Word and item position data:
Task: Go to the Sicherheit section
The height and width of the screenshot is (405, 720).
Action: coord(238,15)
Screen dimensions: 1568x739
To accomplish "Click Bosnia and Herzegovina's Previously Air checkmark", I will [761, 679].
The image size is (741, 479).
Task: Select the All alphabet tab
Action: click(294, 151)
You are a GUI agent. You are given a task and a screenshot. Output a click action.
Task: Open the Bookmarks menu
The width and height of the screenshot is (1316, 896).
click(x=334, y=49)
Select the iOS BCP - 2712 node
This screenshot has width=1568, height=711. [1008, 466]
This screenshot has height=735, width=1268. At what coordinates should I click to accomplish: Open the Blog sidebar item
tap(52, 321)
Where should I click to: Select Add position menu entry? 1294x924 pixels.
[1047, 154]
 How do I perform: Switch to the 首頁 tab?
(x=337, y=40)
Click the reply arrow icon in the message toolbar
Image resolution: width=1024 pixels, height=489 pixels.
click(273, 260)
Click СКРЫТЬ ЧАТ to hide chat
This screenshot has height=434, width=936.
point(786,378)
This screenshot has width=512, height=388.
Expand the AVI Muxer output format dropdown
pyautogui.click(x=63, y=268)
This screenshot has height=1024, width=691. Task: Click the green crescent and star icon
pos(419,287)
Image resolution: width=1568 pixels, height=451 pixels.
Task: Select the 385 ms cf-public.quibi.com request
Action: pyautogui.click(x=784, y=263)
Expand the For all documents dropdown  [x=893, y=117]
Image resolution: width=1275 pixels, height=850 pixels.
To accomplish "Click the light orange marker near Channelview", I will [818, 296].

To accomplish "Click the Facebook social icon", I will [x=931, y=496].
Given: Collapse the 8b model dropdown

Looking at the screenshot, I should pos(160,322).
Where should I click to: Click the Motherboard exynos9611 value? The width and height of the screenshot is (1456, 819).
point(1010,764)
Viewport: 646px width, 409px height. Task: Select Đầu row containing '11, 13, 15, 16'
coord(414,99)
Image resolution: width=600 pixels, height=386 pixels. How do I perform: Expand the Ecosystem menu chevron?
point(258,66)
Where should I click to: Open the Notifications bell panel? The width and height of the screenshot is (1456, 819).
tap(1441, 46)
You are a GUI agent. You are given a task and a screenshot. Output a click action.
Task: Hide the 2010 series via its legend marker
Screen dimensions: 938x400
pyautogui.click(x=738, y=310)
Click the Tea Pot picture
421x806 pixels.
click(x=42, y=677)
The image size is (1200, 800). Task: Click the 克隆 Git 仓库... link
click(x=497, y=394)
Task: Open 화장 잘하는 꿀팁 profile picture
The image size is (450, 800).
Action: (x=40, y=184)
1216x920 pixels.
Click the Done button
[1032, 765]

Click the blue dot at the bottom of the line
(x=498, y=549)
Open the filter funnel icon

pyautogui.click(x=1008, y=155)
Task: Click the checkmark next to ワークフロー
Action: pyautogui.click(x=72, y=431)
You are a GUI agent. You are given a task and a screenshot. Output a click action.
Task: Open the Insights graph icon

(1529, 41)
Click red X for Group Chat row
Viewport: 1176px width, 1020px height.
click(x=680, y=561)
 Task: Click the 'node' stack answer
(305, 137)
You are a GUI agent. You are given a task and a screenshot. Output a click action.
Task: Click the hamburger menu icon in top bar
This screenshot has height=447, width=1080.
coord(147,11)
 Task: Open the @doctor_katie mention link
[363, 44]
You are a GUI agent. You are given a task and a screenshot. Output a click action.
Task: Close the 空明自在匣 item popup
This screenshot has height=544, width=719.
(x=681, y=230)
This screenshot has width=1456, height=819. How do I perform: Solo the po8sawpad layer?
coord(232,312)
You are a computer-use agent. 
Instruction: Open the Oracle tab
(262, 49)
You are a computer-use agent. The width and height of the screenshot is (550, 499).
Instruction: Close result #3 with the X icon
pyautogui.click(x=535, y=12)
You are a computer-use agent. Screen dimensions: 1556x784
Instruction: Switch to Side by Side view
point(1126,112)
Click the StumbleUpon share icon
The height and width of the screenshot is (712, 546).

Work to be completed:
Rescale the items that begin at the line containing "Task: Open the @doctor_katie mention link" and stop after the line containing "pyautogui.click(x=535, y=12)", writing out every line again. Multiply each coordinate in the answers by 0.5 and round it to a whole number, with halves rounding up.

Result below:
 Task: Open the @doctor_katie mention link
[182, 22]
You are a GUI agent. You are given a task and a screenshot. Output a click action.
Task: Close the 空明自在匣 item popup
This screenshot has height=544, width=719.
(x=341, y=115)
This screenshot has width=1456, height=819. How do I perform: Solo the po8sawpad layer?
coord(116,156)
You are a computer-use agent. 
Instruction: Open the Oracle tab
(131, 25)
You are a computer-use agent. The width and height of the screenshot is (550, 499).
Instruction: Close result #3 with the X icon
pyautogui.click(x=268, y=6)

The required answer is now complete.